▶ **ESTRATTO FORNITO**
╔══
IL NOME. Dipendente comunale casertano si frega 356 MILA EURO con i rimborsi. Sospeso e soldi sequestrati
21 Luglio 2026 - 13:36
SAN CIRPIANO D’AVERSA – Avrebbe percepito per anni rimborsi relativi a missioni di servizio che, secondo gli investigatori, non sarebbero mai state effettuate. È questa l’ipotesi su cui si basa l’inchiesta coordinata dalla Procura della Repubblica di Napoli Nord, che ha portato all’adozione di una misura cautelare nei confronti di Antonio Di Puorto, 65enne, dipendente del Comune di San Cipriano d’Aversa in convenzione con il Comune di Flumeri e residente nello stesso città dell’agro-aversano, in passato responsabile dell’area finanziaria anche nei Comuni di Flumeri e Rocca San Felice, in provincia di Avellino.
L’operazione è stata eseguita dai militari della Guardia di Finanza del Gruppo di Aversa, che hanno notificato all’indagato la sospensione dall’esercizio di pubblici uffici e servizi. Contestualmente è stato disposto il sequestro preventivo di beni e disponibilità economiche, finalizzato alla successiva confisca, per un importo complessivo pari a 356 mila e 586,45 euro.
L’indagine ipotizza i reati di peculato e falso ideologico in atto pubblico. Secondo l’accusa, Di Puorto avrebbe predisposto e fatto emettere mandati di pagamento riferiti a presunte trasferte di lavoro, attestando attività che in realtà non sarebbero mai state svolte. Gli importi sarebbero stati liquidati come rimborsi chilometrici e di viaggio senza la necessaria documentazione amministrativa prevista dalla normativa.
╚══
▶ **COSA FARAI**
[A] Copia dall'articolo sui rimborsi, senza alcuna modifica, il brano da "IL NOME. Dipendente" a "provincia di Avellino.".
[B] Stabilisci se ciascuna affermazione concorda con l'articolo sui rimborsi. Rispondi sì o no e cita fra virgolette le parole dell'articolo che lo decidono.
(i) L'indagato ha 65 anni.
(ii) L'operazione è stata eseguita dai Carabinieri.
(iii) Tra i reati ipotizzati dall'indagine c'è il peculato.
[C] Per favore, prosegui l'articolo sui rimborsi a partire dalla sua ultima frase.

▶ **DATI FORNITI**
╔══
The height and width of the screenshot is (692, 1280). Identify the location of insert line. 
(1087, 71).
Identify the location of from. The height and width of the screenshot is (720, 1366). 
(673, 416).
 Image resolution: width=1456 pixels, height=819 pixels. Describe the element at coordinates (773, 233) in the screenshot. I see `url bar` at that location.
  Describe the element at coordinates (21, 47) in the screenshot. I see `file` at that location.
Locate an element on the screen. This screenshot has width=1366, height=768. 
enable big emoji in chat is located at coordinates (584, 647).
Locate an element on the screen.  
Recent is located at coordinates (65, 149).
╚══
▶ **RISULTATI**
[A]
IL NOME. Dipendente comunale casertano si frega 356 MILA EURO con i rimborsi. Sospeso e soldi sequestrati
21 Luglio 2026 - 13:36
SAN CIRPIANO D’AVERSA – Avrebbe percepito per anni rimborsi relativi a missioni di servizio che, secondo gli investigatori, non sarebbero mai state effettuate. È questa l’ipotesi su cui si basa l’inchiesta coordinata dalla Procura della Repubblica di Napoli Nord, che ha portato all’adozione di una misura cautelare nei confronti di Antonio Di Puorto, 65enne, dipendente del Comune di San Cipriano d’Aversa in convenzione con il Comune di Flumeri e residente nello stesso città dell’agro-aversano, in passato responsabile dell’area finanziaria anche nei Comuni di Flumeri e Rocca San Felice, in provincia di Avellino.

[B]
(i) Sì: «Antonio Di Puorto, 65enne».
(ii) No: «L’operazione è stata eseguita dai militari della Guardia di Finanza del Gruppo di Aversa».
(iii) Sì: «L’indagine ipotizza i reati di peculato e falso ideologico in atto pubblico».

[C]
Dalle verifiche sarebbe inoltre emerso che i pagamenti venivano autorizzati in assenza dei prescritti provvedimenti di liquidazione e senza il preventivo impegno di spesa. Le somme, secondo la ricostruzione investigativa, sarebbero state imputate a un capitolo di bilancio destinato alle spese del segretario comunale, anziché a quello relativo al personale operante in convenzione.
Per gli inquirenti il presunto sistema sarebbe rimasto operativo per oltre un decennio. A renderlo possibile sarebbe stato anche il ruolo ricoperto da Di Puorto, che avrebbe gestito sia la fase di richiesta dei rimborsi sia quella della loro autorizzazione, in assenza di verifiche da parte di altri soggetti.
Le indagini della Guardia di Finanza hanno quantificato il presunto danno economico complessivo in 356.586,45 euro. Di questa somma, 342.527,47 euro sarebbero riferibili al Comune di Flumeri, mentre 14.058,98 euro riguarderebbero i Comuni di San Cipriano d’Aversa e Rocca San Felice. Il procedimento è attualmente nella fase delle indagini preliminari e le contestazioni dovranno essere valutate nel corso dell’iter giudiziario, nel rispetto del principio di presunzione di innocenza.